「オッペンハイマー」原爆を開発した米物理学者の栄光と”赤狩り”による失脚の波乱人生

(2024年3月27日11:30)

「オッペンハイマー」原爆を開発した米物理学者の栄光と”赤狩り”による失脚の波乱人生
オッペンハイマーを演じるキリアン・マーフィー

第2次世界大戦下、米国の原爆開発を主導した米国人物理学者ロバート・オッペンハイマー博士の栄光と挫折の波乱の半生を描いたクリストファー・ノーラン監督の最新作。第96回アカデミー賞で作品賞、監督賞、キリアン・マーフィーの主演男優賞、ロバート・ダウニー・Jrの助演男優賞など最多7部門で受賞した話題作。原作は2006 年にピューリッツァー賞を受賞したカイ・バード、マーティン・J・シャーウィンの 「オッペンハイマー」。

原爆開発に成功して終戦をもたらし米国の国民的英雄となるが、その後”赤狩り”により失脚するという波乱の人生を送った天才物理学者オッペンハイマーをキリアン・マーフィーが熱演。その妻キャサリン・オッペンハイマーにエミリー・ブラント、オッペンハイマーをパートナーにしてマンハッタン計画にまい進する米陸軍工兵隊の将校レズリー・グローヴスにマット・デイモン、オッペンハイマーに敵対する原子力委員会のルイス・ストローズにロバート・ダウニー・Jr、、さらにはオッペンハイマーと恋愛関係になる共産党員のジーン・タトロックにフローレンス・ピュー、友人の物理学者アーネスト・ローレンスにジョシュ・ハートネット、ノーベル物理学者ニール・ボーアにケネス・ブラナー、イタリアの物理学者エンリコ・フェルミのジョシュデヴィッド・L・ヒルにラミ・マレックなどの豪華キャストが集結した。
クリストファー・ノーランは監督・脚本・製作を担当。

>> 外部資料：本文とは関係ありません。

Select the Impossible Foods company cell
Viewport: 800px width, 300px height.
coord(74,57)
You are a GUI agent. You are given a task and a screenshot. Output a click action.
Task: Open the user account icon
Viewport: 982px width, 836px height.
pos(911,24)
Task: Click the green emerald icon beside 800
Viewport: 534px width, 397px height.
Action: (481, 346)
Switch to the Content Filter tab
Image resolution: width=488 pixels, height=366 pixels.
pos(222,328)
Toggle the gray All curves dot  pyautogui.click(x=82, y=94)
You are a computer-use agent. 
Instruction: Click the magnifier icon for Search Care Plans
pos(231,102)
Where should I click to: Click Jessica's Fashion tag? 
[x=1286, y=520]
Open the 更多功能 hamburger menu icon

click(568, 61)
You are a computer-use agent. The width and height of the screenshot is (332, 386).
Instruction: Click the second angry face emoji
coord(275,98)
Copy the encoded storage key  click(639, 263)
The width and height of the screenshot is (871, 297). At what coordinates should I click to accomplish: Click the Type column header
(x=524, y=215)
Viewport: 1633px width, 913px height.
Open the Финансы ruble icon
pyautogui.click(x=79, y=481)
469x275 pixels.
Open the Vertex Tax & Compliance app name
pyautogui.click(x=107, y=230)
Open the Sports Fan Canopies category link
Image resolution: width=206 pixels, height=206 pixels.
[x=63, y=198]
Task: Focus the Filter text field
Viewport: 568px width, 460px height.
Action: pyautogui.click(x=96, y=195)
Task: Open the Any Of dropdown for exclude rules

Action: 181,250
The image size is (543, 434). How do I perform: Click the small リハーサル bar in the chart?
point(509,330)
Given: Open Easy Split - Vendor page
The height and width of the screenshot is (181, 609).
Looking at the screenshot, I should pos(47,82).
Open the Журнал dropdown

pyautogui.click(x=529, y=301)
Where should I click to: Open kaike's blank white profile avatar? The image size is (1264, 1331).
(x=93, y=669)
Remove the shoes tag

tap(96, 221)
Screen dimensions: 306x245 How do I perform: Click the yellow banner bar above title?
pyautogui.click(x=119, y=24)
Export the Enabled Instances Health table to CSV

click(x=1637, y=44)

「メメント」(00)、「バットマン・ビギンズ」(05)、「ダークナイト」(08)「ダークナイト ライジング」(12)のバットマン3部作、「インセプション」(10)、「インターステラー」(13)、「ダンケルク」(17)、「TENET テネット」(20)など、1作ごとに斬新な映像やストーリーで注目を集めてきたノーラン監督がオッペンハイマーと原爆開発、米国の核政策などを正面から描いて日米で様々な議論も呼び起こしている話題作。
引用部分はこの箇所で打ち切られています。